**EXERCISE:**
Would you please return the lines of the entries below starting at the line that has "This screenshot has width=689, height=816." and ending at the line that has "Select the row selector for item 10", both included, exactly as they are?

**EXERCISE MATERIALS:**
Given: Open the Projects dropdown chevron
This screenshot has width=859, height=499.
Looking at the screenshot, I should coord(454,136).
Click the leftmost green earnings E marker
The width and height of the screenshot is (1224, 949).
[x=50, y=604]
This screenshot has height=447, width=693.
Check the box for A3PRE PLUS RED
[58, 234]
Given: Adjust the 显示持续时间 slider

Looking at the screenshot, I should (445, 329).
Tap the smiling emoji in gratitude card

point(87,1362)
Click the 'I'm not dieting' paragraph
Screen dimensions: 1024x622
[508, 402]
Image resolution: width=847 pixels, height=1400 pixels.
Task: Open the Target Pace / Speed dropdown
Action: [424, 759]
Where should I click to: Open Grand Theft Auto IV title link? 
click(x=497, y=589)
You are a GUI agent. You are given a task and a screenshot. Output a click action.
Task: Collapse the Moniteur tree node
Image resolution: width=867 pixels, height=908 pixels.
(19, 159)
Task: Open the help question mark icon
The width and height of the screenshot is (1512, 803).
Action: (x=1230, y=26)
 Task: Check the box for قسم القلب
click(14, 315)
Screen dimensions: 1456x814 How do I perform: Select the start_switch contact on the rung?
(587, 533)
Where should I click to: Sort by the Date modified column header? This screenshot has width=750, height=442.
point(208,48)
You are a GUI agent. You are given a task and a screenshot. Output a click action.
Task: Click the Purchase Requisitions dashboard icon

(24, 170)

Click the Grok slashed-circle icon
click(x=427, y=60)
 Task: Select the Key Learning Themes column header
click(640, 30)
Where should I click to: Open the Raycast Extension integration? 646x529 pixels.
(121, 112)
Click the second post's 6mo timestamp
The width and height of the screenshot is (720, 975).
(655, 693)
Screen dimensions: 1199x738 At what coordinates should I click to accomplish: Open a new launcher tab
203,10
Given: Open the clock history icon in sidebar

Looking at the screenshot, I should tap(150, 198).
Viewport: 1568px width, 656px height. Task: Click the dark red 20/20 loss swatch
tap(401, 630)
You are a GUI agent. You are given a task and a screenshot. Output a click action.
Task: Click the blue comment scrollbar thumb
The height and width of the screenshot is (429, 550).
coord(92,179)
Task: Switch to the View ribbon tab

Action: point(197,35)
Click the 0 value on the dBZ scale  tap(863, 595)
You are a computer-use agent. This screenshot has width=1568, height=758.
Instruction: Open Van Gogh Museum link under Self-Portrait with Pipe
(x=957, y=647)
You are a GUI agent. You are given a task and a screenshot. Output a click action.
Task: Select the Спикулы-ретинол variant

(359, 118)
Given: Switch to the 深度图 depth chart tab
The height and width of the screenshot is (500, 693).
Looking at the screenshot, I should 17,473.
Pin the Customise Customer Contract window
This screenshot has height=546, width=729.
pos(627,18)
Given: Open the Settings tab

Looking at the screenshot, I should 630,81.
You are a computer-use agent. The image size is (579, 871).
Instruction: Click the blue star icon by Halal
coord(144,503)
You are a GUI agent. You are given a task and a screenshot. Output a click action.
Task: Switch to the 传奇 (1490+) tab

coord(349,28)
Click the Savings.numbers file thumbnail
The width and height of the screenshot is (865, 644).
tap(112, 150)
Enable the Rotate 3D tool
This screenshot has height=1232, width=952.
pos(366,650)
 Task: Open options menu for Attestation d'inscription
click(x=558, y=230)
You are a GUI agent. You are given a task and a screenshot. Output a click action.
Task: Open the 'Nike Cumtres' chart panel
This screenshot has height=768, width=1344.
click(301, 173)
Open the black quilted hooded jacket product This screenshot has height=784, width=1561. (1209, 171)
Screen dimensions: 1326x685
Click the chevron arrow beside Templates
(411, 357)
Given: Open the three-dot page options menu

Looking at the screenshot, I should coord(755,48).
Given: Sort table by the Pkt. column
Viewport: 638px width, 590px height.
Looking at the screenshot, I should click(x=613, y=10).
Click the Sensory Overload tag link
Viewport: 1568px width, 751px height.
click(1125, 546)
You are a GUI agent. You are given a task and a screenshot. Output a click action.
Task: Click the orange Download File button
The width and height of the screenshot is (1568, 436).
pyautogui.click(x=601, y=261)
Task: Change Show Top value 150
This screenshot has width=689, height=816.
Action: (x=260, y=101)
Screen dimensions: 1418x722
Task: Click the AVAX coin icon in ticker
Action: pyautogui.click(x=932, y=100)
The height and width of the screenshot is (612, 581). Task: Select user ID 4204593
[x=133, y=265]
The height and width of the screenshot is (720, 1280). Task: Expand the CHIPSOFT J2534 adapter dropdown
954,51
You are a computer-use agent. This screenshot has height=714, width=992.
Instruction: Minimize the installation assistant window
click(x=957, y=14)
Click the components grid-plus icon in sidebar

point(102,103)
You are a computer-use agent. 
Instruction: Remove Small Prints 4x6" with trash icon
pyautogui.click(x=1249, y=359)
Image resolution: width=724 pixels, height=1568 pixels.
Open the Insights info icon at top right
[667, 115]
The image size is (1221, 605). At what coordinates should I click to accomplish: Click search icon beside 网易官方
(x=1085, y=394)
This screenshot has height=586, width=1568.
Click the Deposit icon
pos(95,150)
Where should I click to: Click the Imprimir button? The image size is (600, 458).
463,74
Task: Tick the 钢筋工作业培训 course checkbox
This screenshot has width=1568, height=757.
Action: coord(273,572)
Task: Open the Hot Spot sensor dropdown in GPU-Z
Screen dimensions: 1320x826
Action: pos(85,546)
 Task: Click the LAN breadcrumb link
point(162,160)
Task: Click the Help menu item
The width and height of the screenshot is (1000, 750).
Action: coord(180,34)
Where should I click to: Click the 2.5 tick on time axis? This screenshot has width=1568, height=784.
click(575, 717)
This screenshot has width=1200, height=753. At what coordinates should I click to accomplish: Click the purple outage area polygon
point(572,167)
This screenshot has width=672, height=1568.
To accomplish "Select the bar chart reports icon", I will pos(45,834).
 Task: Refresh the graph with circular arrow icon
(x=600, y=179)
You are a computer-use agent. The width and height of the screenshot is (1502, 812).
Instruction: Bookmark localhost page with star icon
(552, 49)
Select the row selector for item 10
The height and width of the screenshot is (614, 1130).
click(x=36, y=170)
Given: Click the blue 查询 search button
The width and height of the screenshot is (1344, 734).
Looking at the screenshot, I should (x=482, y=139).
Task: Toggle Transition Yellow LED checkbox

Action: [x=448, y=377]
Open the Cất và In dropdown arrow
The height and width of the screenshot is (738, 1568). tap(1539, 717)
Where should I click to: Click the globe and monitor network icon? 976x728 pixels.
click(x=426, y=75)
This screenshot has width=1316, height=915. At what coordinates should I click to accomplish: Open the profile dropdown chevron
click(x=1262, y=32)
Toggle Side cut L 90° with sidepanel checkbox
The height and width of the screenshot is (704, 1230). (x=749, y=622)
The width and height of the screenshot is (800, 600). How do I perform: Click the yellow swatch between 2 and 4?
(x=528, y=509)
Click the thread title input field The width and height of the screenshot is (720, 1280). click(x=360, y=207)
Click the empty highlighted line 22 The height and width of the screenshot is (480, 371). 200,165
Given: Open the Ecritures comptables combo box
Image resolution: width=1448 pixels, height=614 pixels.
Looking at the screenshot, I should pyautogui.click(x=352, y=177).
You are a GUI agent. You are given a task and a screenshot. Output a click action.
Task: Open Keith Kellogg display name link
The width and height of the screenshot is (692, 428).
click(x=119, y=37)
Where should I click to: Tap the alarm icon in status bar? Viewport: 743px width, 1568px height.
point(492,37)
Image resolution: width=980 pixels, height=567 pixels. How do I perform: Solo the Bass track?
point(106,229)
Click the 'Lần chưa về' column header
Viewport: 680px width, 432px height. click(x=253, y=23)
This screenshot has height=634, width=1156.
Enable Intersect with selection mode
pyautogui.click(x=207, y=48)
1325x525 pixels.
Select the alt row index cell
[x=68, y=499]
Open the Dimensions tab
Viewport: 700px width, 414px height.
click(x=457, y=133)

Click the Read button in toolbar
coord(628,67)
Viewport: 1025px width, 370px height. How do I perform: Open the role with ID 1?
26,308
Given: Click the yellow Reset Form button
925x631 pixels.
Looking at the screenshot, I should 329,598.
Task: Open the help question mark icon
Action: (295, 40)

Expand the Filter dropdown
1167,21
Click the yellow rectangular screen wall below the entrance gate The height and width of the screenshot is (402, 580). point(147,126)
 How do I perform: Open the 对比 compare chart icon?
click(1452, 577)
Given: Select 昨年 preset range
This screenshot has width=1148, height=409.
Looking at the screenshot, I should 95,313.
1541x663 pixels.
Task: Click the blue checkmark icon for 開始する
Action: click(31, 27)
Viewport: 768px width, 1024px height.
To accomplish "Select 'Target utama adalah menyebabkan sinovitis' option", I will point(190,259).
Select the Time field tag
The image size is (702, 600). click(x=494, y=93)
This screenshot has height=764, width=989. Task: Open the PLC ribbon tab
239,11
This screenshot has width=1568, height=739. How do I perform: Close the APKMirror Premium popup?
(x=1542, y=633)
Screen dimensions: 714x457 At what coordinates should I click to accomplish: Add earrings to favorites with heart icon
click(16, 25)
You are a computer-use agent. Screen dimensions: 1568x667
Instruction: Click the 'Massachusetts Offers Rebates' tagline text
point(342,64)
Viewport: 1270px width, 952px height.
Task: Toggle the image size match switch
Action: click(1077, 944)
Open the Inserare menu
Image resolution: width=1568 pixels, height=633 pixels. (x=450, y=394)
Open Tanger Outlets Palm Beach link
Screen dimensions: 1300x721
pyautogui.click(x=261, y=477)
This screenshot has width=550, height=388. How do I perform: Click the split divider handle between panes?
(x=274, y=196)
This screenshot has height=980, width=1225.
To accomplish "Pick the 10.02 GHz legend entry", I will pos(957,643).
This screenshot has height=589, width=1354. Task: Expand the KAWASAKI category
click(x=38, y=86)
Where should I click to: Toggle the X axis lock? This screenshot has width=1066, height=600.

**EXERCISE SOLUTION:**
This screenshot has width=689, height=816.
Action: (x=260, y=101)
Screen dimensions: 1418x722
Task: Click the AVAX coin icon in ticker
Action: pyautogui.click(x=932, y=100)
The height and width of the screenshot is (612, 581). Task: Select user ID 4204593
[x=133, y=265]
The height and width of the screenshot is (720, 1280). Task: Expand the CHIPSOFT J2534 adapter dropdown
954,51
You are a computer-use agent. This screenshot has height=714, width=992.
Instruction: Minimize the installation assistant window
click(x=957, y=14)
Click the components grid-plus icon in sidebar

point(102,103)
You are a computer-use agent. 
Instruction: Remove Small Prints 4x6" with trash icon
pyautogui.click(x=1249, y=359)
Image resolution: width=724 pixels, height=1568 pixels.
Open the Insights info icon at top right
[667, 115]
The image size is (1221, 605). At what coordinates should I click to accomplish: Click search icon beside 网易官方
(x=1085, y=394)
This screenshot has height=586, width=1568.
Click the Deposit icon
pos(95,150)
Where should I click to: Click the Imprimir button? The image size is (600, 458).
463,74
Task: Tick the 钢筋工作业培训 course checkbox
This screenshot has width=1568, height=757.
Action: coord(273,572)
Task: Open the Hot Spot sensor dropdown in GPU-Z
Screen dimensions: 1320x826
Action: pos(85,546)
 Task: Click the LAN breadcrumb link
point(162,160)
Task: Click the Help menu item
The width and height of the screenshot is (1000, 750).
Action: coord(180,34)
Where should I click to: Click the 2.5 tick on time axis? This screenshot has width=1568, height=784.
click(575, 717)
This screenshot has width=1200, height=753. At what coordinates should I click to accomplish: Click the purple outage area polygon
point(572,167)
This screenshot has width=672, height=1568.
To accomplish "Select the bar chart reports icon", I will pos(45,834).
 Task: Refresh the graph with circular arrow icon
(x=600, y=179)
You are a computer-use agent. The width and height of the screenshot is (1502, 812).
Instruction: Bookmark localhost page with star icon
(552, 49)
Select the row selector for item 10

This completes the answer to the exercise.